------ Excerpt provided

Software Occlusion Culling

ID 672821
Updated 1/27/2016
Version Latest
Public

author-image

By

Download Code Sample

Update 1/15/2016
Update 9/6/2013
Update 3/22/2013

Abstract

This article details an algorithm and associated sample code for software occlusion culling which is available for download. The technique divides scene objects into occluders and occludees and culls occludees based on a depth comparison with the occluders that are software rasterized to the depth buffer. The sample code uses frustum culling and is optimized with Streaming SIMD Extensions (SSE) instruction set and multi-threading to achieve up to 8X performance speedup compared to a non-culled display of the sample scene.

Software Occlusion Culling

Update 1/15/2016

The occlusion culling sample has been optimized with Intel® Advanced Vector Extensions 2 (Intel® AVX2) instructions to improve the time spent in the culling pass. The Intel® Core™ m7-6Y75 processor is a dual-core 4.5W processor. Table 1 compares the performance of the Intel® Streaming SIMD Extensions 4.1 (SSE4.1) version to the AVX2 version on this processor. The cull time varies with the scene and with the resolution of the depth buffer. AVX2 reduced the cull time by up to 1.32x.

------------

• Direction A: Reproduce the passage of the occlusion culling article verbatim, everything from "This article details" down to "the sample scene.".
• Direction B: Summarize the occlusion culling article in two sentences.
• Direction C: Carry on writing the occlusion culling article from the point at which it stops.

------ Provided information

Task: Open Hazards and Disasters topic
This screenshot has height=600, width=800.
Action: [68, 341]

------------
------ Provided information

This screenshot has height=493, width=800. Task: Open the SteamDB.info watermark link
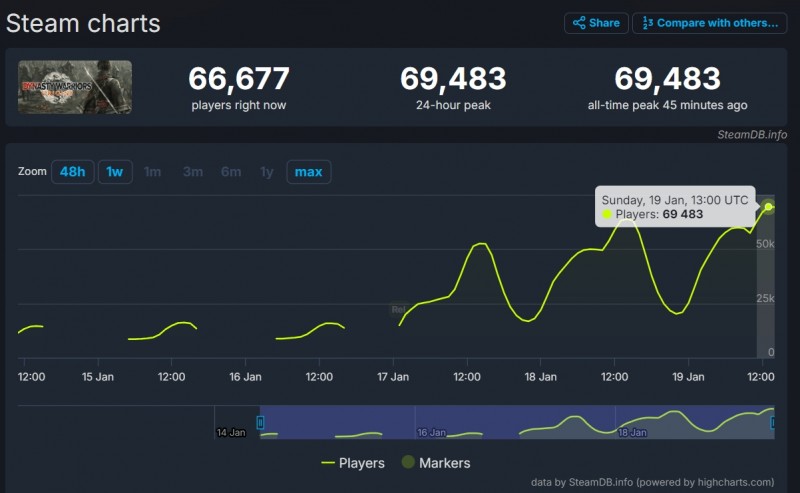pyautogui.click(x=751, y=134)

------------

• Expected answer A:
This article details an algorithm and associated sample code for software occlusion culling which is available for download. The technique divides scene objects into occluders and occludees and culls occludees based on a depth comparison with the occluders that are software rasterized to the depth buffer. The sample code uses frustum culling and is optimized with Streaming SIMD Extensions (SSE) instruction set and multi-threading to achieve up to 8X performance speedup compared to a non-culled display of the sample scene.

• Expected answer B: The article presents an algorithm and downloadable sample code for software occlusion culling, which divides scene objects into occluders and occludees and culls occludees through a depth comparison with occluders software-rasterized to the depth buffer; the sample uses frustum culling and is optimized with SSE and multi-threading to reach up to an 8X speedup over a non-culled display of the scene. A 1/15/2016 update optimized the sample with Intel AVX2 instructions, which reduced cull time by up to 1.32x relative to the SSE4.1 version on the dual-core Intel Core m7-6Y75 processor.

• Expected answer C:
Table 1. Cull time in milliseconds in two scenes in the sample on the 4.5W m7-6Y75 processor.System configuration is Intel(R) Core(TM) m7-6Y75, 1.2GHz, 4.5W TDP, 2 cores 4 threads, 8GB DDR3, Intel HD Graphics 515, Driver 15.40.10.64.4300, Microsoft Windows 10 Professional 64-bit (Build 10586)

 

Resolution Scene SSE4.1 (ms) AVX2 (ms) SSE4.1/AVX2
320x192 1 2.04 1.90 1.08
  2 0.95 0.82 1.15
640x360 1 2.72 2.50 1.09
  2 1.90 1.44 1.32
1280x720 1 4.55 4.04 1.13
  2 4.29 3.62 1.19
1920x1080 1 8.38 7.80 1.07
  2 9.37 7.40 1.27

The resolution of the depth buffer is a parameter that can be varied to control the CPU budget for occlusion culling. Table 1 shows that reducing the resolution from 1920x1080 to 320x192 reduces the time from 7.80 ms to 1.90 ms. Tuning such a parameter must be considered for games that are designed for low-power systems. The m7 6Y75 processor operates at the same power level as tablets and is capable of running a desktop operating system such as Windows* 10. Therefore any game that can run on Windows has the potential to also run on these systems, if the game content is scaled to fit the smaller power budget accordingly.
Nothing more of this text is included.